Михель только шумно вздохнул, когда Макс несколько торопливо убрал перстень.
— Он и там меня сразу притянул, ровно уголёк во тьме кромешной. Там-то, в сундуке у них, всё боле хламье, а этот на самом верху, так и манит. Ровно кричит немо: возьми меня, возьми. А ведь он добрые три сотни пистолей стоит, ежели не все пять. О тебе опять же ни слуху ни духу. Я ведь и помыслить не мог, что ты рискнёшь возвернуться. От ужаса, отчаяния и безысходности я его и сцапал — терять-то нечего. А ты, Михель, ровно решил не таить заразу, не схоронить её вместе со мной, грешным, а по миру распространить. Дай воды испить...
— Попутал меня бес. Знаешь же наш принцип — хапай, что плохо лежит. Это-то меня и сгубило. Да не одного меня, судя по окрестностям и начинке той сторожки.
— Макс, — Михель пытался говорить громче, но голос, не подчиняясь, то и дело срывался на хриплый шёпот, — а ты не подумал, кто его туда мог положить?
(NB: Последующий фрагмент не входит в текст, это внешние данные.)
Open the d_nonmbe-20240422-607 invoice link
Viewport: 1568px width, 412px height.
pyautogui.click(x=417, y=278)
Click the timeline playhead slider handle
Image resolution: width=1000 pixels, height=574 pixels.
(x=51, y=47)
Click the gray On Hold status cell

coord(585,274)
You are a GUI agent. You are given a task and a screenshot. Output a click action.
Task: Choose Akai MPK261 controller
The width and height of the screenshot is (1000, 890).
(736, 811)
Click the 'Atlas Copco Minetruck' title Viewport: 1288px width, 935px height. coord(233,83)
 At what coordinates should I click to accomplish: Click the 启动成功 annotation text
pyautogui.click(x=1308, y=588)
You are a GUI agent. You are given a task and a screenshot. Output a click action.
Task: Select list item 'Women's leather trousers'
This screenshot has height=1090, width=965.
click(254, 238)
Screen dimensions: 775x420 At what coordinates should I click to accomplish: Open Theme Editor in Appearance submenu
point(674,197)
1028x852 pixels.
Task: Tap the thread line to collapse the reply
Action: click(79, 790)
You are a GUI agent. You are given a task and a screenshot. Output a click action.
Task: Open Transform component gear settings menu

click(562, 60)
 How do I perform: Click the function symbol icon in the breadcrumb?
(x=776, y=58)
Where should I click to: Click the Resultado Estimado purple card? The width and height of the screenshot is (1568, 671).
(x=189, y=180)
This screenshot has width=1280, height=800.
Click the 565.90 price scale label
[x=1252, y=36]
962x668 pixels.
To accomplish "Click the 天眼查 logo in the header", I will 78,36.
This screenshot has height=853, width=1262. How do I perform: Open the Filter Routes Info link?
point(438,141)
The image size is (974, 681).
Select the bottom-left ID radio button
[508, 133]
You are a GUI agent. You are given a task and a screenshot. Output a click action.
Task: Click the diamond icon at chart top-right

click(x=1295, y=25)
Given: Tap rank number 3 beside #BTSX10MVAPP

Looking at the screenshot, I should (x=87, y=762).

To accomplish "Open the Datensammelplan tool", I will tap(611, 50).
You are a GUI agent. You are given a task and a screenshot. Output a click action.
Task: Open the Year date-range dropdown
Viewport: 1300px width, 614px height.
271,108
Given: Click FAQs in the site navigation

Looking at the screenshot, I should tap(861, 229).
С чьей он руки? Для кого и чего изготовлен?
Макс, устало прикрыв глаза, только кивнул — продолжай, мол, я внемлю.
— Ведь он же гораздо больше, чем обычный размер. Покажи-ка ещё раз.
Макс, не открывая глаз, отрицательно замотал головой, и Михелю пришлось продолжать.
— Ведь его же спокойно можно на два пальца нацепить, а то и на три.
Макс внезапно настежь распахнул глаза — болезнетворная хмарь рассеялась, взгляд был зорок и пытлив.
— Я думаю, — Михель с превеликим трудом сглотнул внезапно подступивший к горлу ком...
— Я думаю, нет, я уверен — это с Её пальца. — Михель перекрестился испуганно. — С перста Царицы Чёрной смерти. Это её западня.
— Правильно, Михель. Я тоже до этого додумался. Не забывай вот только, что заночевали мы там по твоей воле.
— Этого я никогда не забуду.
— Прежде чем помереть мне, да и тебе тож, надо разрешить один вопросик: что с этим наследством делать? Я хочу остановить Её поступь... Хотя лично мне это уже не поможет. Но как?
182
Десять миллионов четыреста пятьдесят семь тысяч, дальше запамятовал — в Позднее Средневековье появлялись теологические трактаты, в которых вёлся скрупулёзный подсчёт всех «видов и типов» нечистой силы.